> **Task requirements**: Retype the material exactly, everything from the line containing "Select the 2.4" down to the line containing "Refresh the route", both of those lines included.

> **Records provided**:
————

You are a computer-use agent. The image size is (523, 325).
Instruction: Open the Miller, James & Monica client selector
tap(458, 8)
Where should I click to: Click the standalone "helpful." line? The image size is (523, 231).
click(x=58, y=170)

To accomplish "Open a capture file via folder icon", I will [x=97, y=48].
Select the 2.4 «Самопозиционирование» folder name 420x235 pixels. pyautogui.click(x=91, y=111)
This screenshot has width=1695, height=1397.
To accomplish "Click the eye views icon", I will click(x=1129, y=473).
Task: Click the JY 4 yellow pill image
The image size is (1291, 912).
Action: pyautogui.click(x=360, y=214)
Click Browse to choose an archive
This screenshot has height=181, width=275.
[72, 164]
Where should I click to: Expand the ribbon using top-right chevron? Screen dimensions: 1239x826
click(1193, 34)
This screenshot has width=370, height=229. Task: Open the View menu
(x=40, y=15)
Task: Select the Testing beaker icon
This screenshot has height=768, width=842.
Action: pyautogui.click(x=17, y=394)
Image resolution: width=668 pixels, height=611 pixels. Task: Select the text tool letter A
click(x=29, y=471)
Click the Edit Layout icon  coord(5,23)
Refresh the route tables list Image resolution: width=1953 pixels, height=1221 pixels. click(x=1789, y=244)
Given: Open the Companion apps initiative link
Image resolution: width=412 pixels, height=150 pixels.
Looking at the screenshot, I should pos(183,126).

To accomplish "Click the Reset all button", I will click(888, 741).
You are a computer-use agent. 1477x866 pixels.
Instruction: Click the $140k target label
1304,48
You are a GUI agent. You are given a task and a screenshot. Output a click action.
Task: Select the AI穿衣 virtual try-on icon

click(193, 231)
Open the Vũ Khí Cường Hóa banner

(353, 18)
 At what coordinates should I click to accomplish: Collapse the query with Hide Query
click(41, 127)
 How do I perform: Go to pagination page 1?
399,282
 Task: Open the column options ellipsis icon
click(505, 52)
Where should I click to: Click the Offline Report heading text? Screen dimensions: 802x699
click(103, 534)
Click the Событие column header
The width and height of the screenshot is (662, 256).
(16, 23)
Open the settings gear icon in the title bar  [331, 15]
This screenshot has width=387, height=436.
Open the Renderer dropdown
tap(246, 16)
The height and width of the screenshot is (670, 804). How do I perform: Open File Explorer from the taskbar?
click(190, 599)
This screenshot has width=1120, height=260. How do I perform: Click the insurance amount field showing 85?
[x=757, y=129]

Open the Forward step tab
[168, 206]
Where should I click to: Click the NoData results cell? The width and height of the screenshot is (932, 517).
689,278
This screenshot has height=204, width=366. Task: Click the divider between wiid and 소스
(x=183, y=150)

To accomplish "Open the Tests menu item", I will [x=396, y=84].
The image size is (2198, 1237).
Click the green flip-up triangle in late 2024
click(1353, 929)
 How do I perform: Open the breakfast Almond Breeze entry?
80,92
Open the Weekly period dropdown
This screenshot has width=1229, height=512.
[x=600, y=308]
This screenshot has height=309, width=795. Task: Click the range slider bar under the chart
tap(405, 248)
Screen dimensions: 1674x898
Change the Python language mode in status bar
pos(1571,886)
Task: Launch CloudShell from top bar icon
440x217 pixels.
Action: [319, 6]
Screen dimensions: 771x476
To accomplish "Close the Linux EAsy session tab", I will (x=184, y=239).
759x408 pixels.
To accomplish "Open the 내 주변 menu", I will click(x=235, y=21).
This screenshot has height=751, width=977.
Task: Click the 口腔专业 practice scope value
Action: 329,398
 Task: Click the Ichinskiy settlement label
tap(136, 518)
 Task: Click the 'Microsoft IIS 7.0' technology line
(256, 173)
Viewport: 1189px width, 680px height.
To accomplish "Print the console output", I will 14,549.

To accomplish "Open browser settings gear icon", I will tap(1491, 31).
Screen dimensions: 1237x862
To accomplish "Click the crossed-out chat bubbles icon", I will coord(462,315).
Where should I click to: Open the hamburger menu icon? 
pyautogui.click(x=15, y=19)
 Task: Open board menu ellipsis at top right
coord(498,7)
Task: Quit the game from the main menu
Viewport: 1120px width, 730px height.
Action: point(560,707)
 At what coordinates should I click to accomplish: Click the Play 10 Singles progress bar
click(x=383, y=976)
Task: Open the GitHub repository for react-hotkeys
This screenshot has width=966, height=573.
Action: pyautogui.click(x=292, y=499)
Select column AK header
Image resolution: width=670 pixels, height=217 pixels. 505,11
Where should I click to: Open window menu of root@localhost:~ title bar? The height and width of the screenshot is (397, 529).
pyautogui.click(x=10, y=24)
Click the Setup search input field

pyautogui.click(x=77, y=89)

————

> **Expected answer**:
Select the 2.4 «Самопозиционирование» folder name 420x235 pixels. pyautogui.click(x=91, y=111)
This screenshot has width=1695, height=1397.
To accomplish "Click the eye views icon", I will click(x=1129, y=473).
Task: Click the JY 4 yellow pill image
The image size is (1291, 912).
Action: pyautogui.click(x=360, y=214)
Click Browse to choose an archive
This screenshot has height=181, width=275.
[72, 164]
Where should I click to: Expand the ribbon using top-right chevron? Screen dimensions: 1239x826
click(1193, 34)
This screenshot has width=370, height=229. Task: Open the View menu
(x=40, y=15)
Task: Select the Testing beaker icon
This screenshot has height=768, width=842.
Action: pyautogui.click(x=17, y=394)
Image resolution: width=668 pixels, height=611 pixels. Task: Select the text tool letter A
click(x=29, y=471)
Click the Edit Layout icon  coord(5,23)
Refresh the route tables list Image resolution: width=1953 pixels, height=1221 pixels. click(x=1789, y=244)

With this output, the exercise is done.